U.S., British officials push deal on cross-border data access for law enforcement


Representatives from the Department of Justice and the British government appealed to House lawmakers on Thursday to allow them to move forward on a bilateral agreement to serve warrants on data stored within one other’s borders.

Richard Downing, acting deputy assistant attorney general of the Justice Department’s criminal division, advocated for the proposal as a basis for improving cross-border data access to foreign law enforcement at a time when the need for electronic evidence in criminal cases is at an all-time high. 

{mosads}“Never before have we had as great a need for access to electronic evidence to solve crimes, bring criminals to justice, and to protect public safety,” Downing told members of the House Judiciary Committee at a hearing on Thursday. 

The issue has taken center stage following a landmark case last year in which a federal court ruled that Microsoft did not have to provide electronic data stored in Ireland requested in a warrant by the U.S. government.

Downing urged lawmakers to reverse the decision by proposing a clarifying amendment to current U.S. law, arguing that the decision has harmed the ability of law enforcement to do its job.

“That decision, and the choice by major U.S. providers to apply its ruling across the country, is preventing effective and efficient access to critical evidence where the provider has chosen to store that data oversees,” Downing said. 

Such an amendment, he said, could be part of a package laying the groundwork for a bilateral agreement allowing British law enforcement to obtain data from U.S. technology companies in connection with investigations not involving Americans, and for U.S. law enforcement to do the same when it comes to data stored in Britain.

Paddy McGuinness, U.K. deputy national security adviser, advocated for the proposal in the context of recent terror attacks in Manchester and London. 

“Crimes go on with the criminals unpunished as a result,” McGuinness said. “It constrains law enforcement and it makes us all less safe.”

While many lawmakers signaled the need to update current law governing law enforcement access to data across borders, they largely remained neutral on the idea of the idea of such a framework. 

The idea prompted bipartisan scrutiny, with some lawmakers raising questions about privacy and the extent to which U.S. persons could have their data seized.

Both officials insisted that U.S. persons would be afforded privacy protections, and that any data incidentally collected from American citizens or people inside the U.S. would not be used in investigations.

“It is not an expansion of U.K. investigatory powers,” McGuinness said. “It does not impact the privacy rights of U.S. persons.”

Others, including Reps.

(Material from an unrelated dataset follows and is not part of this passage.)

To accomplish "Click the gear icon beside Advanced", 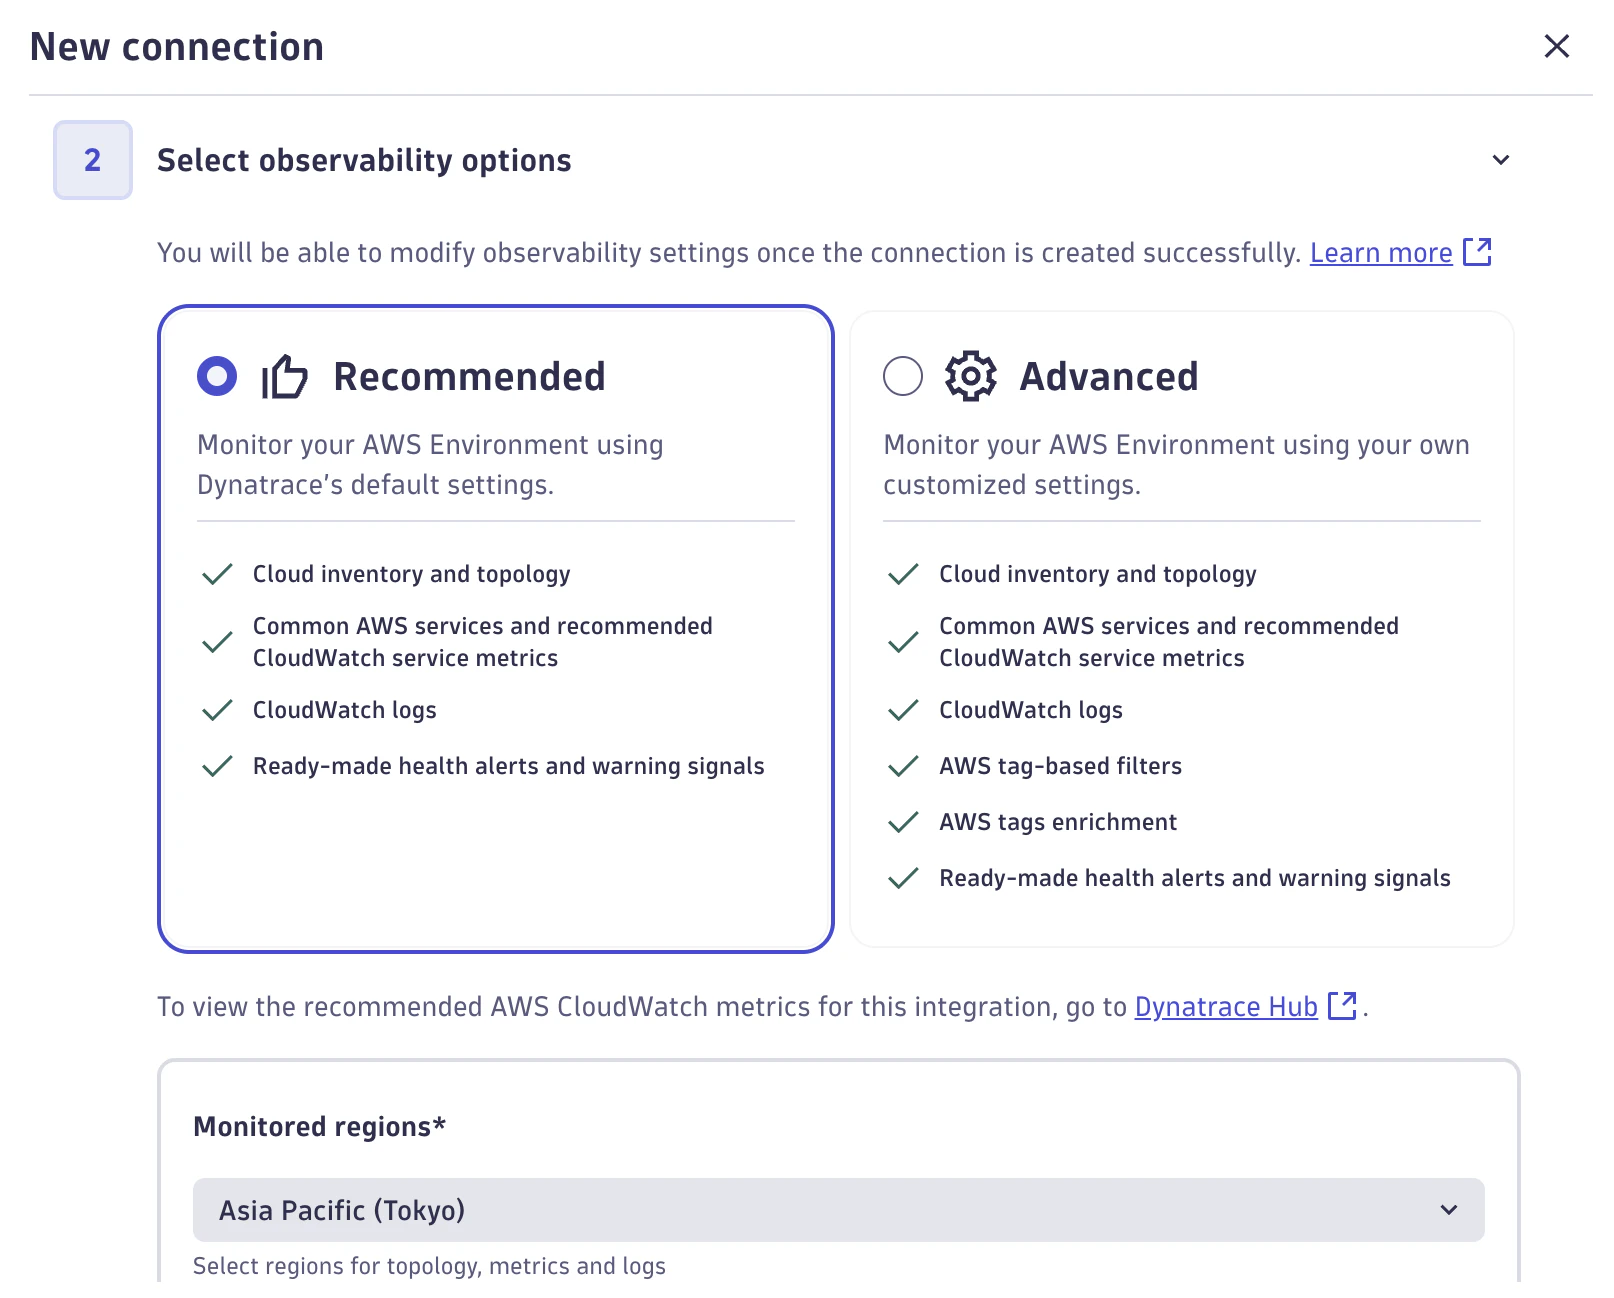I will coord(971,376).
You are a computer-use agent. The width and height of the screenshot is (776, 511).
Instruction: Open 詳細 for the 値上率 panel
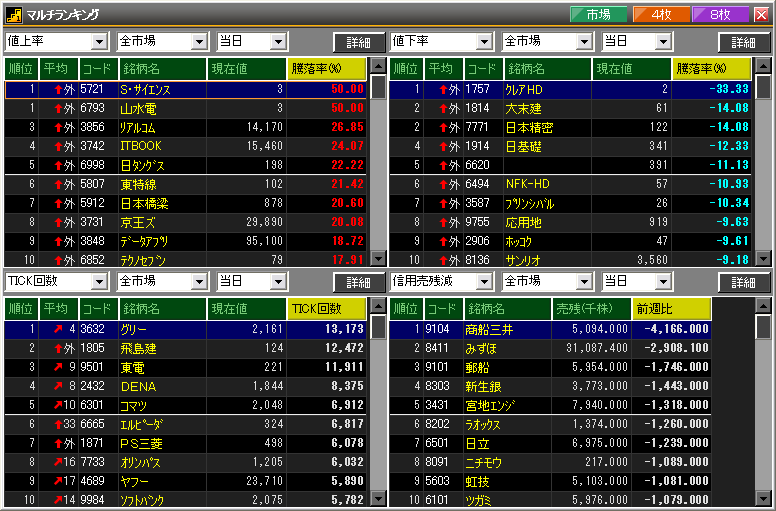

Darrell Issa (R-Calif.) and Zoe Lofgren (D-Calif.), raised concerns that any such agreement could conflict with data protection regulations set to take effect in Europe next year. 

“It would be a fool’s errand to create a situation in which companies would be damned if they do, and damned if they don’t,” Issa observed.

The officials maintained that such an agreement would be the most efficient way to improve law enforcement access to electronic evidence across borders—but signaled that they are waiting to get the go-ahead from Congress.   

“I see a close collaboration between the department and Congress as being an important part of this process, and in particular, Congress’s role at the beginning in passing the enabling legislation,” Downing said.

Once an agreement is hammered out, he said, it would be provided to Congress for review. Such a framework, the officials said, could serve as an international template for foreign law enforcement access to data across boundaries.